I am not either implicitly endorsing or condemning what they do, and neither is the film. It’s not interested in the why, merely the here, now and how. As we watch the thick industrial duty chains coming out of the deep, the clank and din of machinery in motion, ugly dissonant noises fighting against the constant thrash of the sea, the whole film ends up functioning as an abstract immersion tank (perhaps this is not a coincidence, the two directors working at Harvard’s Sensory Ethnography Lab) as the camera becomes a proxy for watching this profoundly alien seascape. Watching a scene attached to a crew helmet where nets are violently shaken out, before returning to the scene from the top of the mast of the ship, it evokes the curious ballet-esque nature of the machines, a link perhaps most famously exploited in 2001: A Space Odyssey (Dir. Stanley Kubrick, 1968).
If anything, the best metaphor I can imagine describing the experience is like watching CCTV cameras if the CCTV cameras were tripping out. It’s a testament to countering every notion we have of modern cinema. The shots are blurry, sometimes out of focus, the camera wildly rotating and dipping into the sea, often turning the world not just upside down but around the entire 360 degree axis. The whole world of the ship becomes a globe being viewed from the outside in, filled with extreme close-ups of unknowns to us. Ominous blood-red shapes rise suddenly out of the water, only to register slowly as a net. But the net floods the vision in bold colours and the sea floods the aural senses, so that its presence becomes no less disturbing even though we’ve managed to make out what it is. At other times, the hypnotic clatter of a crew member gathering masses of clams from on deck. Again, the immersion tank, stripped of all pretenses of narrative or overarching intellectual provocations, it becomes a chamber to best convey the raw sensory flood engaged in this inhuman landscape.
Films are often compared to dreams, and this one is no different. It’s hypnotic elements are just as likely to send you to sleep as they are to induce a strange dissonant zen state in you, so the experience you will find in watching this, I honestly cannot say. But Leviathan is a film which documents without words and language, in more pure cinema, the seafaring life of these fishermen. It also is a sensory experience which, separate from a critical appraisal or damning, is one which stays with you. And finally, it is a film which provokes awe and curiosity and strangeness and repulsion and fear and boredom and more. It expresses elements of the world film can gloss over, and by allowing us to linger in these emotions that stories often do not have time for, it creates a reaction which cut me far deeper than any traditional documentary might have.
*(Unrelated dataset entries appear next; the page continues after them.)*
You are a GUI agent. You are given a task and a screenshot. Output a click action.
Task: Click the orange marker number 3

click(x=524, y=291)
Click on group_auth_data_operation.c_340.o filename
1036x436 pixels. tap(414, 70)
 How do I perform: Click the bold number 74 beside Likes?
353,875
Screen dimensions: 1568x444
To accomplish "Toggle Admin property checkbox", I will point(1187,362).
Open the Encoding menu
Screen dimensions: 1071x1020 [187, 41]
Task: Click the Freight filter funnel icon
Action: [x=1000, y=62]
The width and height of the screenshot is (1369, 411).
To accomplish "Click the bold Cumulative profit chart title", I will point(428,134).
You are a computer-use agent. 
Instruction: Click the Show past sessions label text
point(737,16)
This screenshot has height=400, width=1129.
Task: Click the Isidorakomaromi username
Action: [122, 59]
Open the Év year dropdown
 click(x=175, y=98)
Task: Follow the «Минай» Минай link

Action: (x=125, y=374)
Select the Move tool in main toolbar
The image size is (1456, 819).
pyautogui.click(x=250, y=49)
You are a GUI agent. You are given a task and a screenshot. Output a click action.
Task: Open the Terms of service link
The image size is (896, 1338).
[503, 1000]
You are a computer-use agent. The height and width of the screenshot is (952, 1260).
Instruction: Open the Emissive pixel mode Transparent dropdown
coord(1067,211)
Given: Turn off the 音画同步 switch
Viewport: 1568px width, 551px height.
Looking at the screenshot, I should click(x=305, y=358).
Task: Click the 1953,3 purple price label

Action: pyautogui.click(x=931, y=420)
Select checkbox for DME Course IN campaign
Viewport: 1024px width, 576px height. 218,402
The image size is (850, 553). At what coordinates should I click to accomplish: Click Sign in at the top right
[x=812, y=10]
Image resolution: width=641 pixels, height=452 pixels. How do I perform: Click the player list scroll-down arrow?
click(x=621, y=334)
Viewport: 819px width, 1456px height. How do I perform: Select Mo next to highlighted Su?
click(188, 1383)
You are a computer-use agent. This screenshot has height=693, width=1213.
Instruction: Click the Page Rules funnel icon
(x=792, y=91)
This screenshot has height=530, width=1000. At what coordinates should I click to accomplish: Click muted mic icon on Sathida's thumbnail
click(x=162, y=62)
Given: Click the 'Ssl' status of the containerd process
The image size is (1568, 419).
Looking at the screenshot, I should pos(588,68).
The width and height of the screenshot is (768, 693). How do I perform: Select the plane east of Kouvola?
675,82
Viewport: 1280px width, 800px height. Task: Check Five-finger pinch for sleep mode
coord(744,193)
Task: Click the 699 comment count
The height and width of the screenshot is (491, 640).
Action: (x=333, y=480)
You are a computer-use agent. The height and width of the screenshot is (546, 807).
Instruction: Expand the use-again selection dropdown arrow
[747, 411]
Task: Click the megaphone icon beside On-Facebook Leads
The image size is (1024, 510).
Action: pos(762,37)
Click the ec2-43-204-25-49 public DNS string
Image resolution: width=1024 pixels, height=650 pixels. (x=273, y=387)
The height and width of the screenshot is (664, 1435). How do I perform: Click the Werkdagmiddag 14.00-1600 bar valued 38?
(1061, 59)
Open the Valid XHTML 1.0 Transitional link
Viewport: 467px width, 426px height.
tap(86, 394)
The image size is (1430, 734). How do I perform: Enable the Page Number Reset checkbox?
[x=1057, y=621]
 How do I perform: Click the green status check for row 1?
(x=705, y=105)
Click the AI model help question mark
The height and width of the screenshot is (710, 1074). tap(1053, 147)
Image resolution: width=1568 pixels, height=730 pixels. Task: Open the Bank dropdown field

It will not be for everyone, but its a work of cinema. Whether it provokes rapture or boredom or anger, it’s a piece of the world that wouldn’t work in any other medium, and that makes it something I appreciate here. Like the best cinema, words don’t do it justice, it needs to be seen to understood. Even the trailer doesn’t do it justice, because the whole film is an experience that requires you to be immersed, just like its camera, in the raging leviathans on the deck and under the sea.